Non, ce n’est pas Venise, et pourtant les visiteurs s’accumulent par milliers. Dans les Dolomites, en Italie, l’attente se compte parfois en heures pour accéder aux points de vue les plus prisés. Lago di Braies, Tre Cime, alpages de carte postale… Ces paysages alpins spectaculaires attirent désormais autant les randonneurs que les influenceurs, venus immortaliser la scène pour TikTok ou Instagram. Résultat : un afflux massif qui met à rude épreuve la biodiversité et la tranquillité des habitants.

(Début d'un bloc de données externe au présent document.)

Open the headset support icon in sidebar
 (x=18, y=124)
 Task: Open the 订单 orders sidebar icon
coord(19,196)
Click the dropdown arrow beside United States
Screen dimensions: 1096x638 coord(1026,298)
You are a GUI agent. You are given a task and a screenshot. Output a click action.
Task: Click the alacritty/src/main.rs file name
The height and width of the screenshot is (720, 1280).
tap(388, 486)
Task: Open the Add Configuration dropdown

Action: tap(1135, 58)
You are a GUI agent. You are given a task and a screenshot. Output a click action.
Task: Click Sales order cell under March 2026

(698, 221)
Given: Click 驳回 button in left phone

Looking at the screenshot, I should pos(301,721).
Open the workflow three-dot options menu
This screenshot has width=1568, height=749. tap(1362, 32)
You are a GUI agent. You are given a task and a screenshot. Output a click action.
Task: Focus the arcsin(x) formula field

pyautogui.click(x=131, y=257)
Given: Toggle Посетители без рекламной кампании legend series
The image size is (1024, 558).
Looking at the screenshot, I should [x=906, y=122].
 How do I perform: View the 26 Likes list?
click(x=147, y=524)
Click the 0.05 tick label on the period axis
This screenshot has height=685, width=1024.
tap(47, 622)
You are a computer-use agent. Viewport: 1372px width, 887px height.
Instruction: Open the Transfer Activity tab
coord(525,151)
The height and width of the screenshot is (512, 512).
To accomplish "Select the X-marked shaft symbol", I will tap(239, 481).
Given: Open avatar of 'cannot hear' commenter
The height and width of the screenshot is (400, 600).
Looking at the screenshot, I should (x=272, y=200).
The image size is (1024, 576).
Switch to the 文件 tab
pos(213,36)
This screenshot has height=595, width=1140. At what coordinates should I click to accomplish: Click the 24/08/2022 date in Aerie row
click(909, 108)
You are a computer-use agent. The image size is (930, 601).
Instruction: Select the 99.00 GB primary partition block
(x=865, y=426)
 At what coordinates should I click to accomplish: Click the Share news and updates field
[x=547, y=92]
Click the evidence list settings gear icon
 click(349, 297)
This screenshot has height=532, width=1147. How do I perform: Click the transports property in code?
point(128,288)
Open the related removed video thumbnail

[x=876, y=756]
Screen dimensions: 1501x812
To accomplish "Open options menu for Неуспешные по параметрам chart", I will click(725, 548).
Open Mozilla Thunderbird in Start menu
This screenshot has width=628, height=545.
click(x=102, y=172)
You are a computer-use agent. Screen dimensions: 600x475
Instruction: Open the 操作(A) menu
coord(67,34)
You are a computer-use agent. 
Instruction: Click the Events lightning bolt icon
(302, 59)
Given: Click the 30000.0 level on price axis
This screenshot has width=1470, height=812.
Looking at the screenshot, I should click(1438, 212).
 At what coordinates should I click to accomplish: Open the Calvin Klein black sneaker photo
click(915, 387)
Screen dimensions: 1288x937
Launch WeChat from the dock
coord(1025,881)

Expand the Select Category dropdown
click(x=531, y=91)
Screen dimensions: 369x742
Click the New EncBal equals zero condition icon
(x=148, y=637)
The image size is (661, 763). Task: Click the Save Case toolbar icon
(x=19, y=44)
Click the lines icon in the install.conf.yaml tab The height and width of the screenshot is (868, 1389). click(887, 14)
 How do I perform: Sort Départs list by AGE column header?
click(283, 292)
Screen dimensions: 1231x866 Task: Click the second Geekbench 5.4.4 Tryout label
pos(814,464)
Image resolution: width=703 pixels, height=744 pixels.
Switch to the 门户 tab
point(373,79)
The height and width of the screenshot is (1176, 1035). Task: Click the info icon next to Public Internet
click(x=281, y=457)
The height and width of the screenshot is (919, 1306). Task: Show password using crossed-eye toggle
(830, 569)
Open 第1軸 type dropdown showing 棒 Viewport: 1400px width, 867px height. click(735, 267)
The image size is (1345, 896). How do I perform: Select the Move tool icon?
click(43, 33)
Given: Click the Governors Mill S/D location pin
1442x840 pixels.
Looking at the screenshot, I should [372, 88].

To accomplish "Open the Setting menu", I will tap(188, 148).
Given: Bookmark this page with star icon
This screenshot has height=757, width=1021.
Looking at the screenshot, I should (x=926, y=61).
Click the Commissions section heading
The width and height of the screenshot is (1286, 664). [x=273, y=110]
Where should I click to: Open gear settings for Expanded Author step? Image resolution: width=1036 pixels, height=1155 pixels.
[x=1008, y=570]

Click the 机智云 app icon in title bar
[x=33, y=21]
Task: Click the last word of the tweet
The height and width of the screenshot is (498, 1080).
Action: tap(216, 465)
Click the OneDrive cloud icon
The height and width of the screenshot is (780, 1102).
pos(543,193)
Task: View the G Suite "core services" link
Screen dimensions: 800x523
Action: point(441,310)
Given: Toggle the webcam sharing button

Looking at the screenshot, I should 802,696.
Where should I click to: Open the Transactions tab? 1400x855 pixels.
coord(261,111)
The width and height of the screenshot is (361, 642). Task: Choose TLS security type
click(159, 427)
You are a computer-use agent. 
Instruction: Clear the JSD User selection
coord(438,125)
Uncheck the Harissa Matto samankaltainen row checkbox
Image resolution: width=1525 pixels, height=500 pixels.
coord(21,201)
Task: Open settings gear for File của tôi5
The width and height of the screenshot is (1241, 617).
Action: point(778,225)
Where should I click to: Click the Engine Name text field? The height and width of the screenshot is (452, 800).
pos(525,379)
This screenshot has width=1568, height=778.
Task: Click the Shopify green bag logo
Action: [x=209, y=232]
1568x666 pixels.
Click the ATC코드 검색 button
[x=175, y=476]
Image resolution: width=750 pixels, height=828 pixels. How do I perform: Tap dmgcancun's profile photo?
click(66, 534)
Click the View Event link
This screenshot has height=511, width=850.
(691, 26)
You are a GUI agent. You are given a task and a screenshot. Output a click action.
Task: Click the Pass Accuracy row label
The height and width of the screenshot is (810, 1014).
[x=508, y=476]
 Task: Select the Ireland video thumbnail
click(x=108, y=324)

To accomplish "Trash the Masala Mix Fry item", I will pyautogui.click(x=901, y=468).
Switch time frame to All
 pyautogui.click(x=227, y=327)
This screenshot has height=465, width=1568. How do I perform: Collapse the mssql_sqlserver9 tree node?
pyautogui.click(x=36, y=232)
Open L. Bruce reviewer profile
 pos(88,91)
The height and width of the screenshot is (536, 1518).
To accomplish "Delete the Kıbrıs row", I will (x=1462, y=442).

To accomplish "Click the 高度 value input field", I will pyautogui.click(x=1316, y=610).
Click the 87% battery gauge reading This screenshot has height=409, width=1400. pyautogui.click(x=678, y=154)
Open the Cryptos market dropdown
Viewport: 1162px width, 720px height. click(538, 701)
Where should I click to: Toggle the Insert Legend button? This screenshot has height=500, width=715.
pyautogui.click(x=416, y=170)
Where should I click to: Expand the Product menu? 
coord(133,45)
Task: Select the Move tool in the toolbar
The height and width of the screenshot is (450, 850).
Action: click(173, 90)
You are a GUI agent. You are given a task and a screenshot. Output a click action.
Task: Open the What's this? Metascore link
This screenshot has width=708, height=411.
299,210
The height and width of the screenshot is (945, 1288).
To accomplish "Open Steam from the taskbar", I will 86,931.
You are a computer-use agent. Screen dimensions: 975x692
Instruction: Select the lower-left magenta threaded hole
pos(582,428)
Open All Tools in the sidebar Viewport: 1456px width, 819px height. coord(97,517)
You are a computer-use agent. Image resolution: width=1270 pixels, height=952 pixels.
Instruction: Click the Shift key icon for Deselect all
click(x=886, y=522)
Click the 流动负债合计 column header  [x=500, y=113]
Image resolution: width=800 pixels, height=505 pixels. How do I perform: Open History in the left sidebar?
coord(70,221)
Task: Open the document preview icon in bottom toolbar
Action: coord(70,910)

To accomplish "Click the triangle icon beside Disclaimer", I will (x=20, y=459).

Pour tenter de freiner le phénomène, les agriculteurs de cette région du nord de l’Italie ont installé un portique à entrée payante : 5 euros pour repartir avec sa photo des spots iconiques comme Seceda ou les Drei Zinnen. Une somme symbolique qui, loin d’être dissuasive, interroge sur l’efficacité réelle de la mesure… ou sur son intérêt financier. On imagine mal des touristes venus parfois de très loin rechigner à payer pour accéder aux plus beaux endroits du massif.
Quelles solutions pour lutter contre la surfréquentation ?
Face au surtourisme, certaines régions testent d’autres approches pour mieux répartir les visiteurs. En Corse, par exemple, la promotion d’itinéraires alternatifs au GR20 permet de désengorger le tracé principal. Ailleurs, certaines zones misent sur le « démarketing ». Dans le parc national des Calanques, une campagne menée en 2021 montrait des plages saturées et des routes embouteillées pour y accéder. L’objectif : offrir une image plus réaliste que celle véhiculée par les réseaux sociaux ou les brochures touristiques.
D’autres approches sont plus radicales : quotas d’accès (comme au Machu Picchu, au Pérou), fermeture temporaire pour laisser un site se régénérer (comme à Maya Bay, en Thaïlande, rendue célèbre par le film The Beach), ou droits d’entrée nettement plus élevés que le portique des Dolomites (comme au Bhoutan, qui impose une taxe journalière de 100 dollars aux visiteurs). Aucune solution universelle n’existe : chaque territoire a ses contraintes et ses choix à faire. Reste que si chacun s’interrogeait sur le sens et l’impact de ses déplacements, cela éviterait peut-être d’en arriver à des mesures plus restrictives.